課題 1 ▸ 以下の文書抜粋では、事例2の自転車レーンの幅員はどれだけと記されていますか。

文書抜粋 ▸
+ + + + + + +

自転車レーンの長さ 自転車レーンの幅員 構造
1800m 1.6~1.1m 白線分離、「自転車専用」の路面表示

現在の様子

当時の画像を見ると、車道が片側一車線、その両端に「自転車専用」の路面表示がある自転車レーン(車道)、歩道が確認されるが、今は全く面影もない。

 

○事例2 岐阜市大垣市

自転車レーンの長さ 自転車レーンの幅員 構造
1500m 2.0m 白線分離、「普通自転車専用通行帯」の標識

現在の様子

大垣駅~大垣東高校に向かう県道に存在したと思われるが、自転車レーンは現存せず。
なお、当時の標識には以下のように書いてあります。

歩道 自転車専用通行帯 停車位置(?) 車道 車道

「車道左側端の自転車通行帯(自転車レーン)調査報告書」(日本自転車普及協会、1982年6月)

+ + + + + + +

提供資料 ▸
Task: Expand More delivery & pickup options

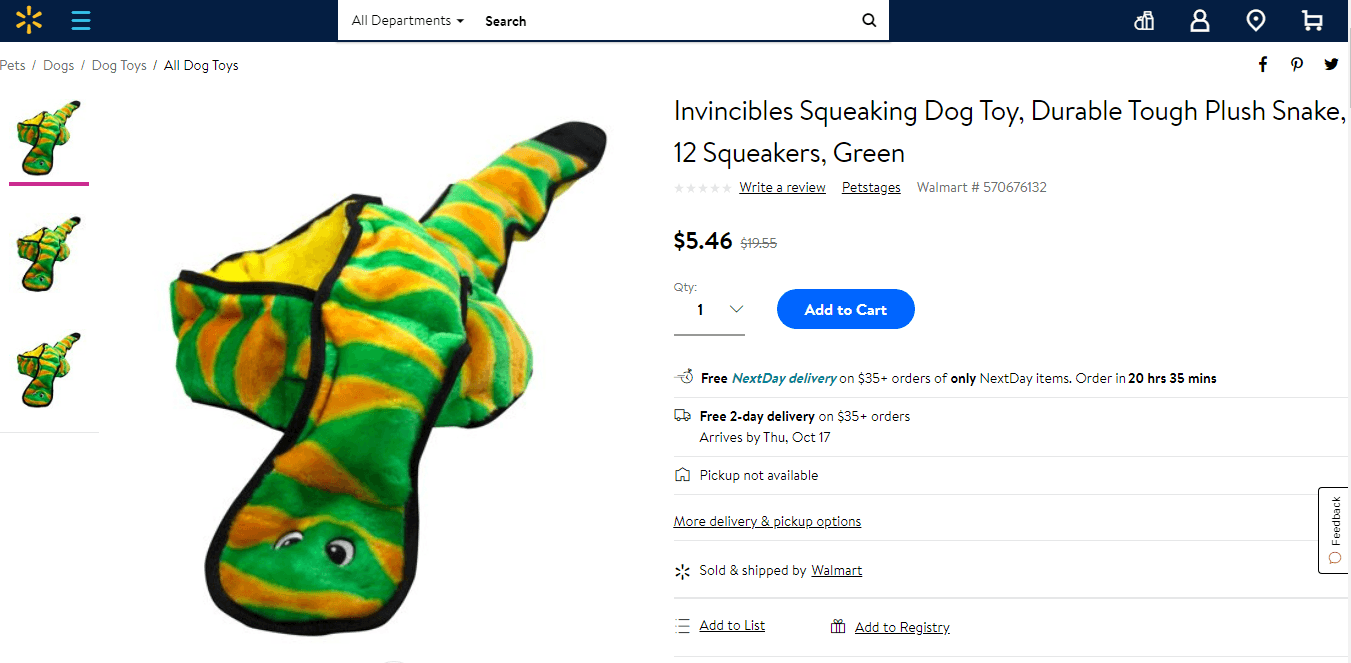Action: (x=767, y=520)
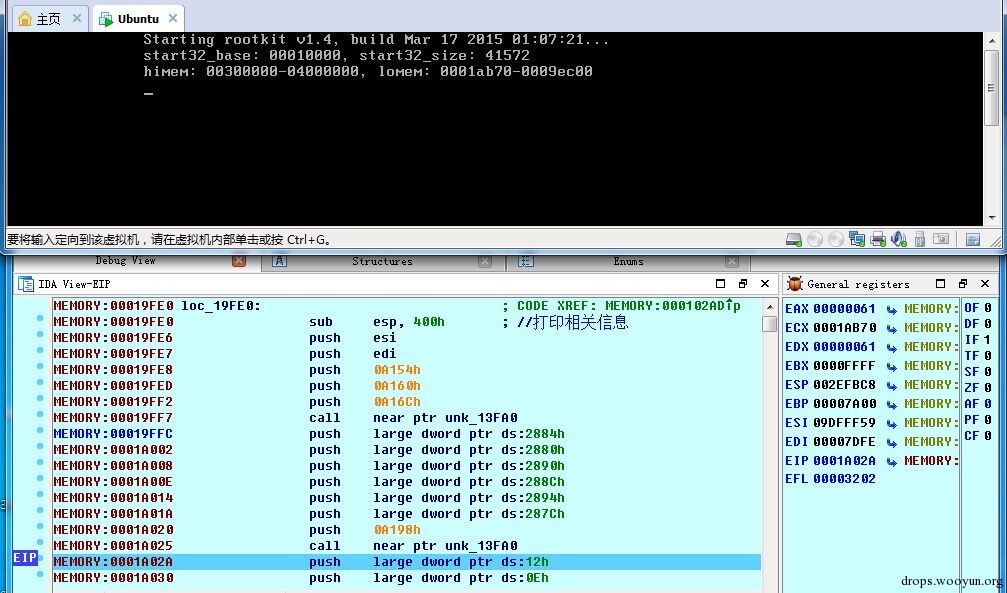Float the IDA View-EIP panel
This screenshot has height=593, width=1007.
click(x=743, y=284)
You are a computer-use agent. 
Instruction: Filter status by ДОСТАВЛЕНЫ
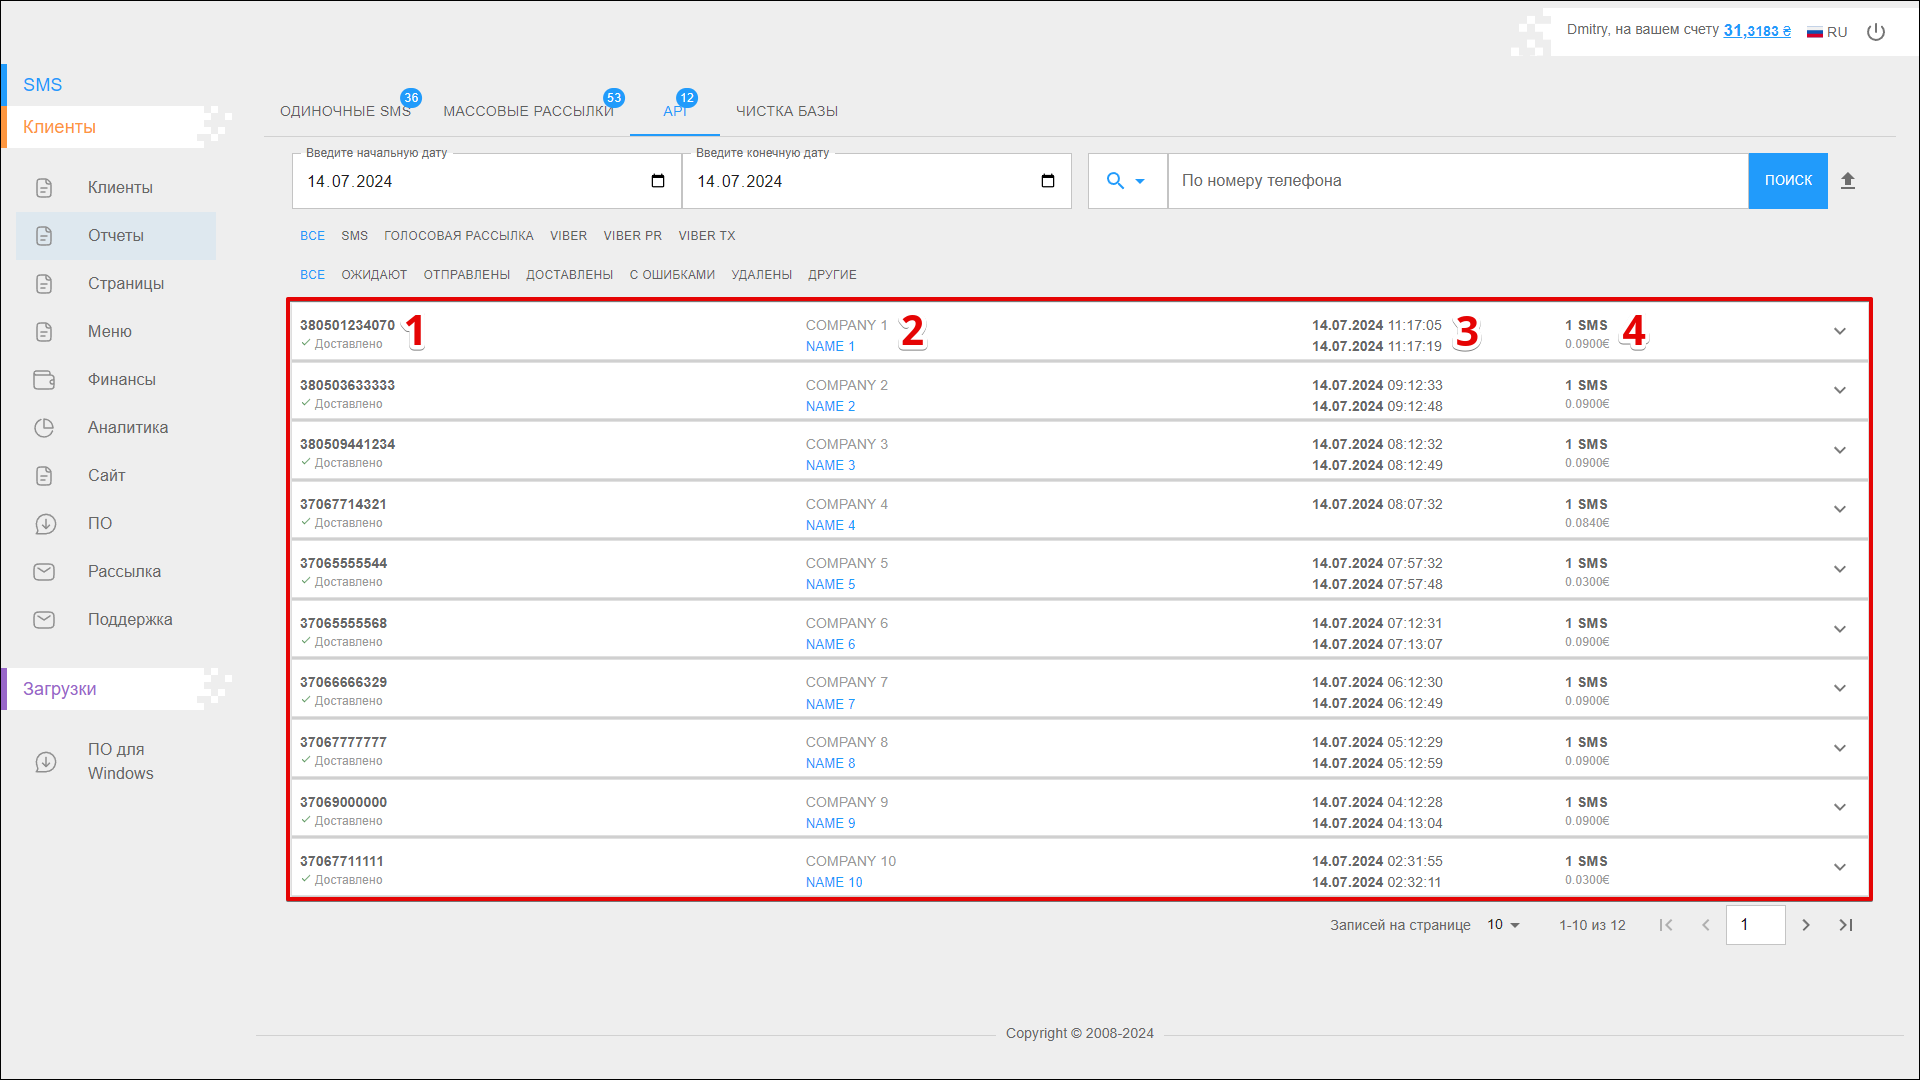tap(569, 275)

+ + + + + + +

課題 2 ▸ 上の記録のうち、「You are a computer-use agent.」を含む行から記録の末尾までを、空行を除いて番号付きリストとして出力してください。画像は回答に含めないでください。

正解 1 ▸ 2.0mです。

正解 2 ▸
1. You are a computer-use agent. 
2. Instruction: Filter status by ДОСТАВЛЕНЫ
3. tap(569, 275)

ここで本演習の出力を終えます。